• **Selected excerpt**:
_ _ _ _ _ _ _
# As a conductor I sucked in 2001



## PostMinimalist

Someone shot a video of me rehearsing the Slovak Phil in 2001 and it's surfaced on the net! ...and I suck!

The sound is a bit crappy because the camera ma was hiding behind the harp right next to the horns,
have a laugh...

http://www.new.facebook.com/video/video.php?v=1198387918908&ref=mf


----------



## Edward Elgar

I'd like that job!

You look to be swatting flies with your baton! No living organism would survive standing directly in front of you!

Just kidding! Were you rehersing for a performance of that piece? How many concerts have you conducted?


----------



## Zanralotta




----------



## PostMinimalist

Brilliant!


----------



## emiellucifuge

Not bad I must say to be conducting with such a prominent orchestra!

How long have you been doing it? Have you worked with any others? Pieces?


----------



## Elgarian

"I was much further out than you thought
And not waving but drowning." (Stevie Smith)


Actually it looks both enormous fun and hugely intimidating all at the same time!


----------



## Mrs Amys Music

Don't be so hard on yourself. I loved it! I loved the composition as well--it gave me chills


----------



## Rasa

Reminds me of me now. (must study Bhoven1... MUSt...)


----------



## PostMinimalist

Hi Rasa, good luck with Btvn.1! I would say the bigest piece of advice I could give to any young conductor based on this frightening display is this: 

Don't go nuts or move your hands about too much, just enough to feel the music and if the band doesn't come with you tell them politely and then do exactly the same. Otherwise you'll end up looking like an extra from 'Planet of the Apes' like I did here!


----------



## nickgray

post-minimalist said:


> looking like an extra from 'Planet of the Apes' like I did here!


Nah, it was ok. There are far more eccentric conductors out there


----------



## michael walsh

I believe Richard Strauss kept his left hand in his trouser pocket ... hopefully not to wield that baton ... and with his right hand conducted but with barely discernable movements. Each to their own.

*PS* Sorry about the ribaldry, Richard: I think you are wonderful; the last of the great classicists.


----------



## chillowack

nickgray said:


> Nah, it was ok. There are far more eccentric conductors out there


I agree with nickgray, you look fine here; in fact I like your "eccentric" style, it's much more animated and fun!


----------
_ _ _ _ _ _ _
• **What the task requires**:
Answer these about the forum thread:
1. Which orchestra was PostMinimalist rehearsing in the 2001 video?
2. Where was the person filming hiding?
3. According to michael walsh, where did Richard Strauss keep his left hand?
The records that come next are separate from the forum thread.
_ _ _ _ _ _ _
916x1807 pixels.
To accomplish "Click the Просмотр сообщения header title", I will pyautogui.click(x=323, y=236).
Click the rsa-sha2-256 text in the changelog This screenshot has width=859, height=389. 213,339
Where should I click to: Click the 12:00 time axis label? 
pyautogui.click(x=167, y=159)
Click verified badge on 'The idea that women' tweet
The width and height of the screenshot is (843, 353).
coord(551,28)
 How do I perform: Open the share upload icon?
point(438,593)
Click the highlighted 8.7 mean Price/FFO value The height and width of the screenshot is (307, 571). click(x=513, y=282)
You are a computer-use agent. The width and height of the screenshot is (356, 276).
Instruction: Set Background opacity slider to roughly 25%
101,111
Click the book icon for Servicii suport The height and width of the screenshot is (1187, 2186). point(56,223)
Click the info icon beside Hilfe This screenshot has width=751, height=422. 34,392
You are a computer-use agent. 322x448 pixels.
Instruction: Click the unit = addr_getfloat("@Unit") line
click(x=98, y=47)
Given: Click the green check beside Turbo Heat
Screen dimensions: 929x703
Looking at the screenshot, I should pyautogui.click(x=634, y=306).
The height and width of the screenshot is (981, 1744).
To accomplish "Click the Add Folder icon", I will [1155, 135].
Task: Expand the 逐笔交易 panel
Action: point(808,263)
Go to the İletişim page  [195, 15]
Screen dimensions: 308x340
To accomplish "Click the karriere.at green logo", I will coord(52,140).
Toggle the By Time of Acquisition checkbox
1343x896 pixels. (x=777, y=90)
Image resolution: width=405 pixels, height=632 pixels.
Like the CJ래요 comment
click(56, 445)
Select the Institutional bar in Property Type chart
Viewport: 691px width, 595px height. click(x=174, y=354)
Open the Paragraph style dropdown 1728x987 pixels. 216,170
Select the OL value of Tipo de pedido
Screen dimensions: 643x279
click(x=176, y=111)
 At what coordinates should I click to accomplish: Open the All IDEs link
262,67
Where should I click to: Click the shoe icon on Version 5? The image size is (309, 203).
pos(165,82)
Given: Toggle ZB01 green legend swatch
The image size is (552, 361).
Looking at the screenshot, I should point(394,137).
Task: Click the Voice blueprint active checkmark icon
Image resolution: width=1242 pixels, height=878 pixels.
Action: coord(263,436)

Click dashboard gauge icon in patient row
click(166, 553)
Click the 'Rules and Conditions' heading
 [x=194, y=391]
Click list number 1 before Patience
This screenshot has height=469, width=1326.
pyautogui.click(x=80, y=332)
_ _ _ _ _ _ _
• **Full response**:
1. The Slovak Phil
2. Behind the harp, right next to the horns
3. In his trouser pocket